Leave out the pictures, and quote exactly the lines running from the one with "Viewport: 899px width, 303px height." through the last line of the entries below.

» Data section:
_ _ _ _ _ _ _
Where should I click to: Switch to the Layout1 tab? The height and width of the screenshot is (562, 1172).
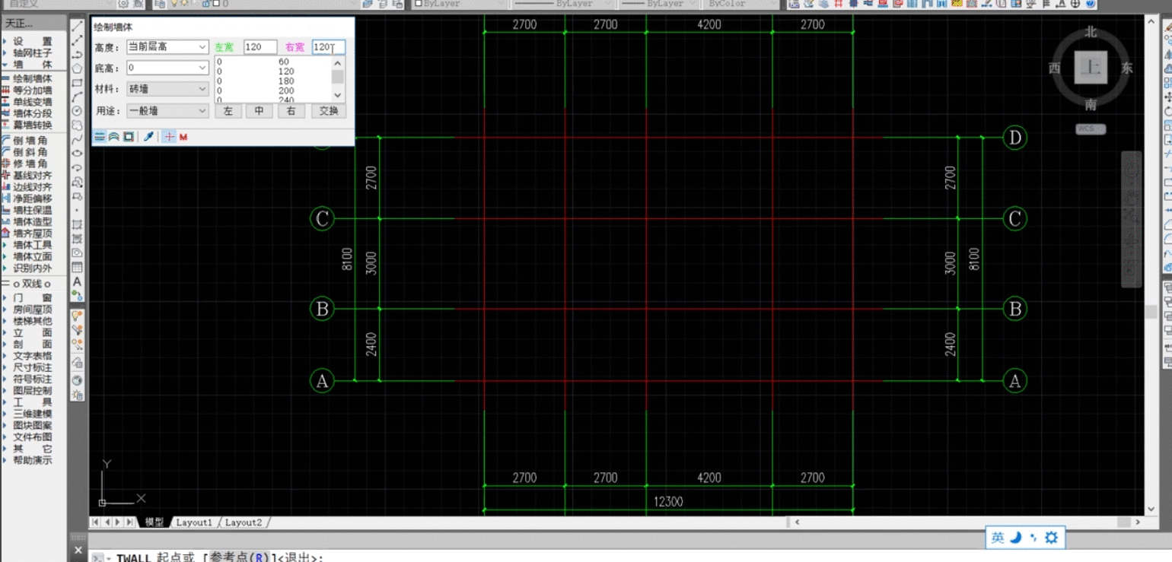193,522
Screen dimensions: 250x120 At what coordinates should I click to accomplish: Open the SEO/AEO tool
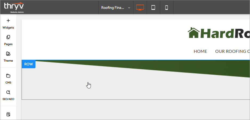tap(8, 92)
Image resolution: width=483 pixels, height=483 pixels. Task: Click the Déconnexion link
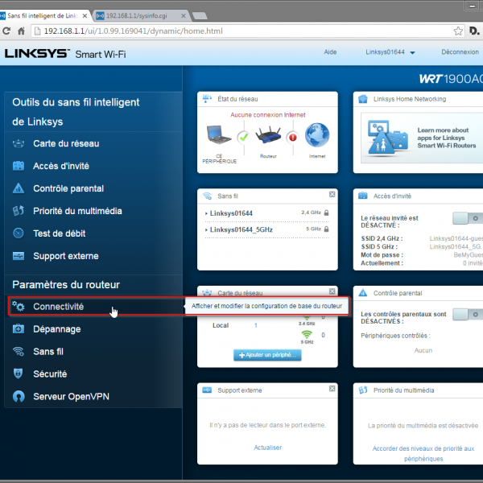(460, 52)
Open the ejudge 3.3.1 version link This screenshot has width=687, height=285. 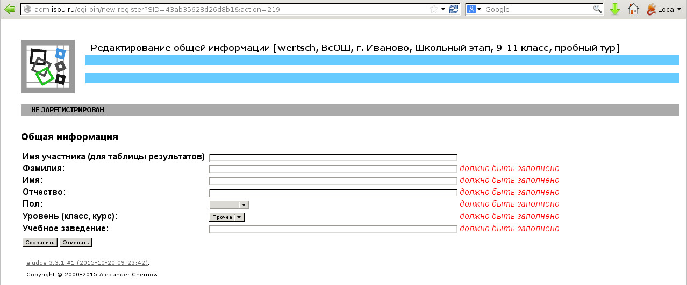(87, 263)
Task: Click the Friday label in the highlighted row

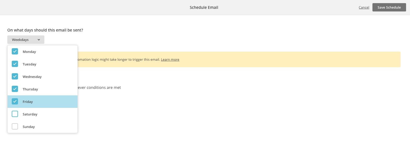Action: 28,102
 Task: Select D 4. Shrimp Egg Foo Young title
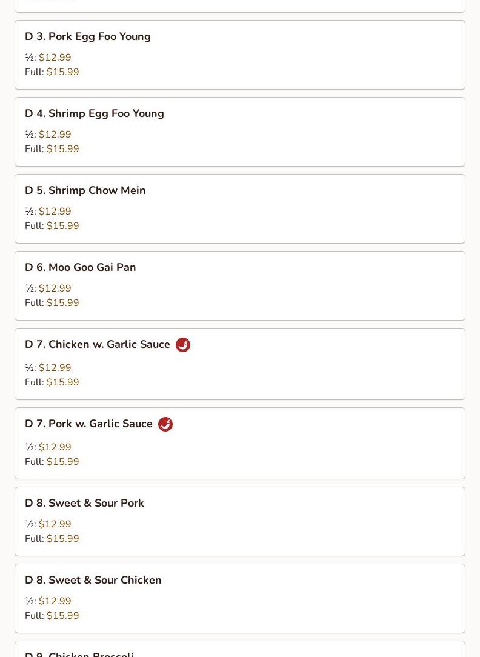point(95,113)
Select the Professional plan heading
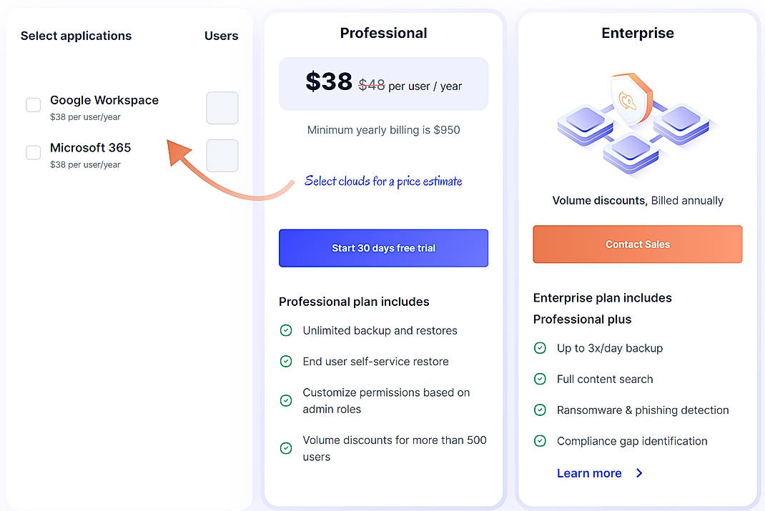Viewport: 765px width, 511px height. pos(383,33)
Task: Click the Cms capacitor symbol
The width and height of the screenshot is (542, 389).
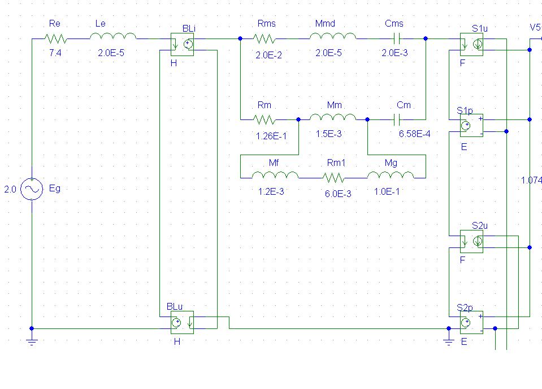Action: (x=396, y=39)
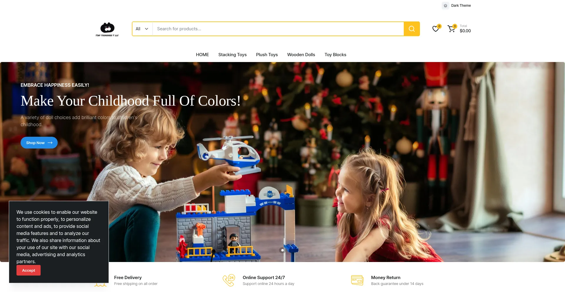Click the Tiny Treasures store logo
The image size is (565, 292).
coord(107,29)
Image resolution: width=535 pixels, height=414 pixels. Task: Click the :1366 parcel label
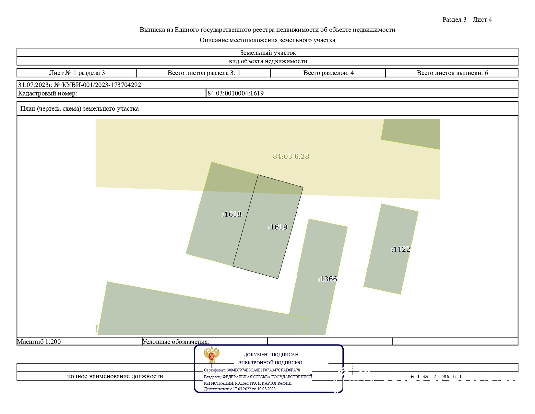(x=327, y=279)
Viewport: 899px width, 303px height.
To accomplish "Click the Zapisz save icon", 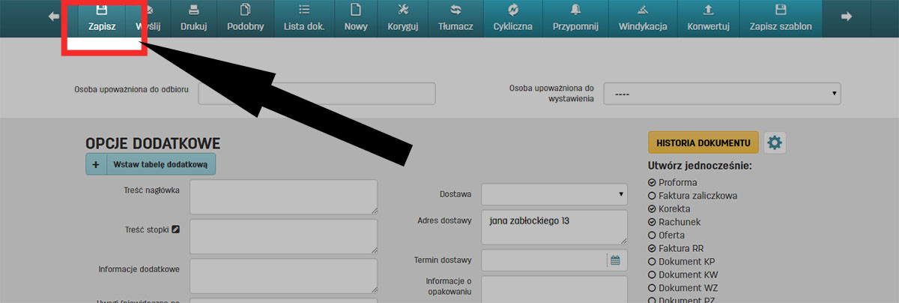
_ _ _ _ _ _ _
» Task output:
Viewport: 899px width, 303px height.
To accomplish "Click the Zapisz save icon", 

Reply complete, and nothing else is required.